As dinner time rolled around we found
ourselves at the casino’s buffet. The meal selection choices didn’t strike us
as being as diverse as we had looked forward to. We were in agreement that this
would be are last meal at that restaurant. A few slot machines needed to be
tested on the way back to our rooms. We all enjoyed an early turn-in to ready
us for a busy day tomorrow.
The drive to Carlsbad took us over more mountains
and across more vast savannahs. We
passed through small roadside villages such as Hondo and Tinnie, which was my
personal favorite; Roswell and Artesia are both large cities at crossroads with
major New Mexico highways.
The name Roswell is synonymous with UFOs. An
airborne object crashed on a ranch near Roswell, New Mexico, in June or July,
1947. Explanations of what took place are based on both official and unofficial
communications. Although the crash is attributed, by the U.S. government, to a
U.S. military surveillance balloon, the most famous explanation of what
occurred is that the object was a spacecraft containing extraterrestrial life.
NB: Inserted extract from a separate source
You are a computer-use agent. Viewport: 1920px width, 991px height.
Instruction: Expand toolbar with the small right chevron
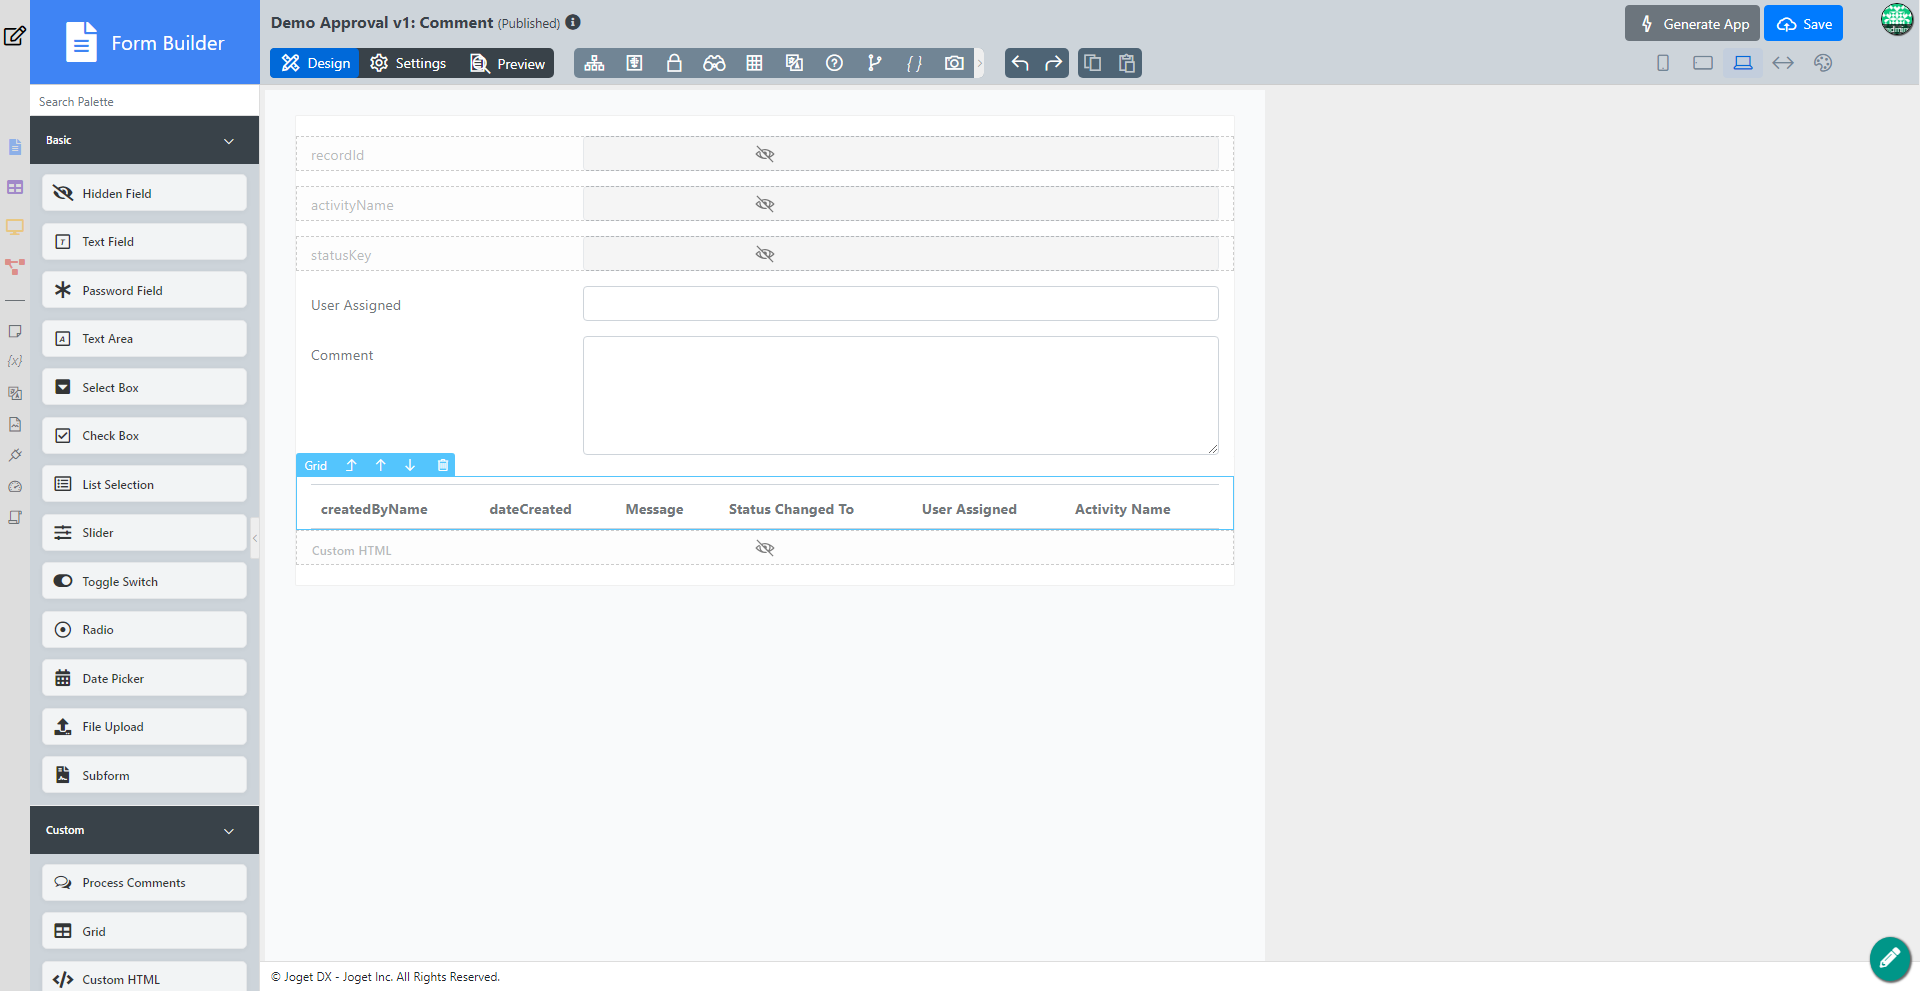coord(980,63)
Since the late 1970s, the Roswell incident has been the subject of much
controversy and conspiracy theories.
Religion, politics, and Roswell are areas of
conversation guaranteed to solicit audience participation. So it happened that
many miles of this morning’s three hour drive to Carlsbad were swept away
unnoticed, consumed with our own theories of what really may have happened near
Roswell.
During the late 1800s Eddy County, New Mexico
was largely know as cattle country. In
1902, Carlsbad Caverns were discovered. How the caves were actually discovered
is a bit disputed, but the most accepted story attributes the finding to Jim
White. As the story goes, Mr. White was looking out over the rolling hillsides
adjoining his share of Eddy County and he spotted smoke rising in the
distance. White set off to investigate
the cause of the dark spire. When he arrived closer he could see that what
appeared to have been smoke was actually a vast number of bats escaping a hole
in the ground. The rest is history.
The caves, located in the Guadalupe
Mountains, are now known as Carlsbad Caverns National Park. Jim White spent
many years investigating the vast network of caves. He is attributed to naming
most of the rooms in the caverns and to bringing the Carlsbad Caverns to
national attention.
We arrived shortly after 1300. Guided tours
for the day had ended but we could still do a self-tour of the Big Room. The
Big Room is a natural limestone chamber which is almost 4,000 feet long, 625
feet wide, and 255 feet at the highest point. It is the third largest chamber
in North America and ranks seventh in the world.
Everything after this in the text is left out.